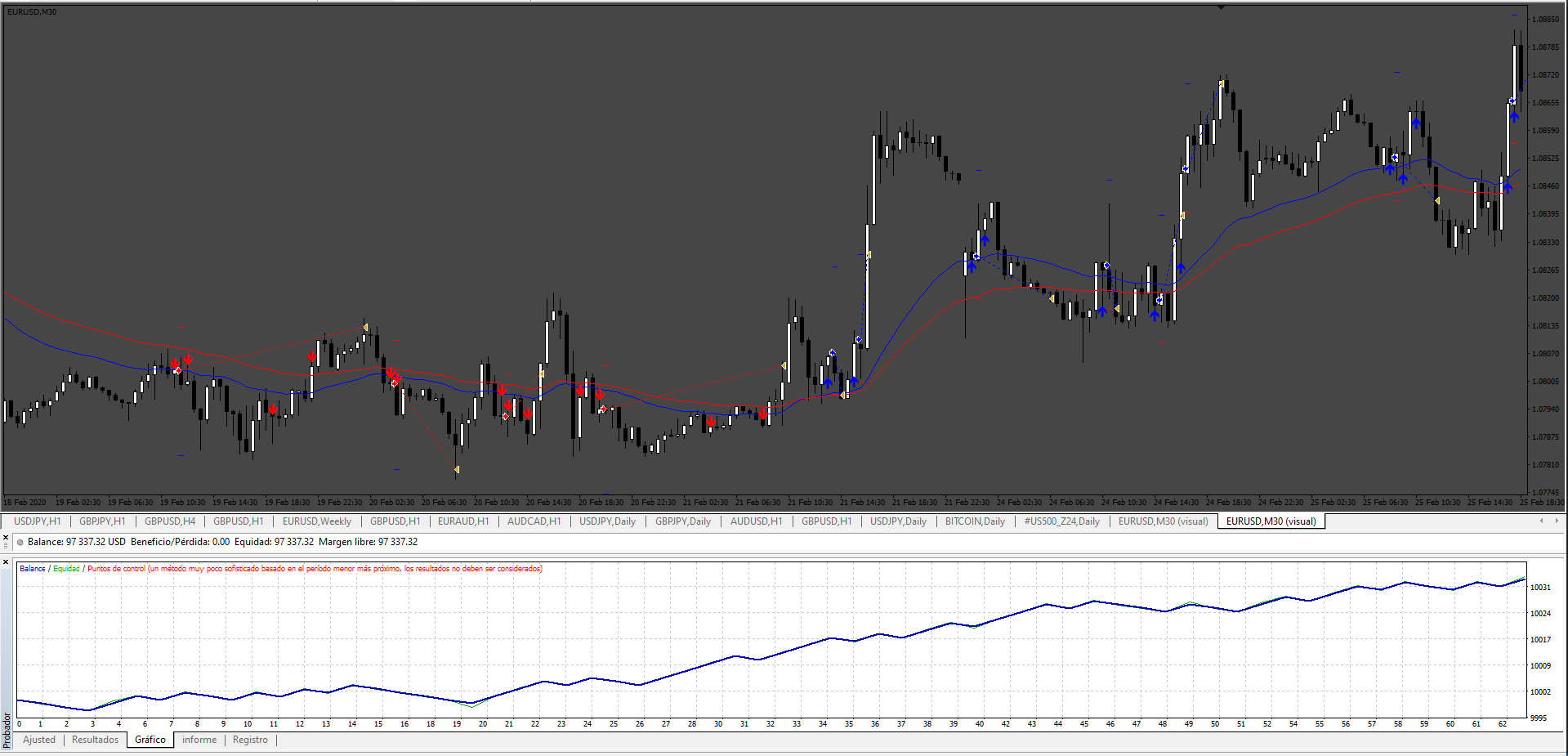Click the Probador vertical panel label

—————

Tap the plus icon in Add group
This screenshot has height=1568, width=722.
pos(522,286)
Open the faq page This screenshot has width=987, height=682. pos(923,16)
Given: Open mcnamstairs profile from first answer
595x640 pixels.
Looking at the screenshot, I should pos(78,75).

—————

Print the part of the listing that opens with the line containing "Tap the plus icon in Add group" and closes with the line containing "Looking at the". Copy every line character for character, including both end lines.

**Answer**:
Tap the plus icon in Add group
This screenshot has height=1568, width=722.
pos(522,286)
Open the faq page This screenshot has width=987, height=682. pos(923,16)
Given: Open mcnamstairs profile from first answer
595x640 pixels.
Looking at the screenshot, I should pos(78,75).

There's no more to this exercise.